Start TEXT EXTRACT
[open-science] Discussion of Open Access and CC licences in science

Heather Morrison heatherm at eln.bc.ca
Mon Dec 12 15:53:14 UTC 2011


hi Peter,

Good points, I agree that the different types are distinct.

On 12-Dec-11, at 1:03 AM, Peter Murray-Rust wrote:

> I am pleased to see strong discussion on OKF lists. Several issues  
> have been raised (some by me). It may be useful to draw some  
> distinctions.
>
> * The context of the discussion is largely scholarly publication. If  
> we step outside this then I think there will be littel consensus

Even within scholarly journal article publishing, there is no  
consensus on CC licenses.

> * There is a distinction between monographs and articles in serials.  
> Open Access for monographs is much less advanced than for serials.
> * Most scholarly publication occurs in science and most of that is  
> funded directly or indirectly from the public purse (including  
> charities). We can exclude companies publishing their work.
End TEXT EXTRACT
Start DATASET ROWS
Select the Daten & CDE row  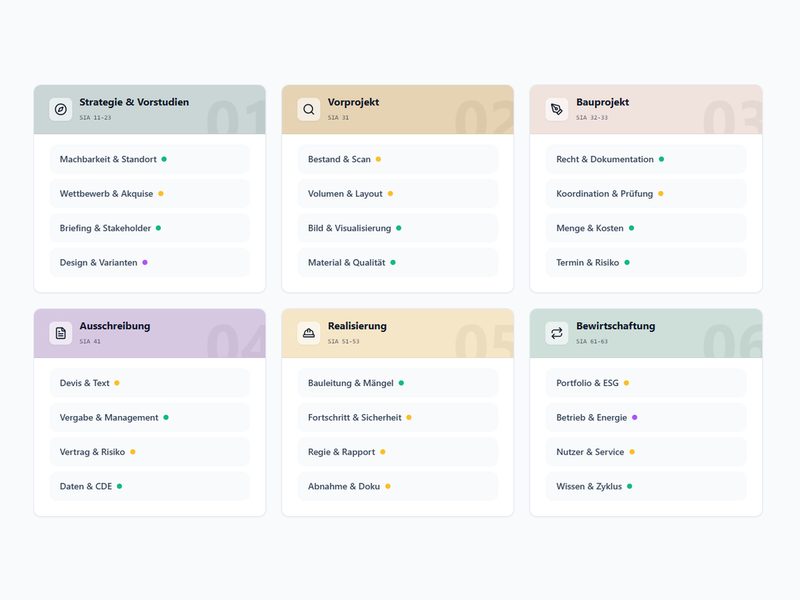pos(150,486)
End DATASET ROWS
Start DATASET ROWS
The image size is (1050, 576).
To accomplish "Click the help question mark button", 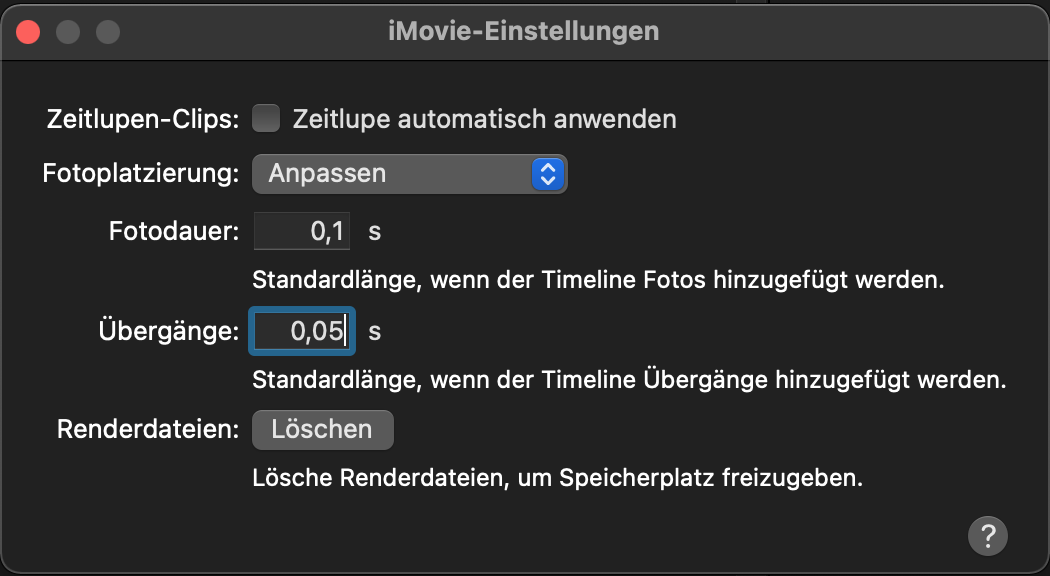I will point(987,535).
End DATASET ROWS
(CHALLENGE)
Return the whole open-science mailing list message on Open Access and CC licenses from above, word for word.

(WORKED SOLUTION)
[open-science] Discussion of Open Access and CC licences in science

Heather Morrison heatherm at eln.bc.ca
Mon Dec 12 15:53:14 UTC 2011


hi Peter,

Good points, I agree that the different types are distinct.

On 12-Dec-11, at 1:03 AM, Peter Murray-Rust wrote:

> I am pleased to see strong discussion on OKF lists. Several issues  
> have been raised (some by me). It may be useful to draw some  
> distinctions.
>
> * The context of the discussion is largely scholarly publication. If  
> we step outside this then I think there will be littel consensus

Even within scholarly journal article publishing, there is no  
consensus on CC licenses.

> * There is a distinction between monographs and articles in serials.  
> Open Access for monographs is much less advanced than for serials.
> * Most scholarly publication occurs in science and most of that is  
> funded directly or indirectly from the public purse (including  
> charities). We can exclude companies publishing their work.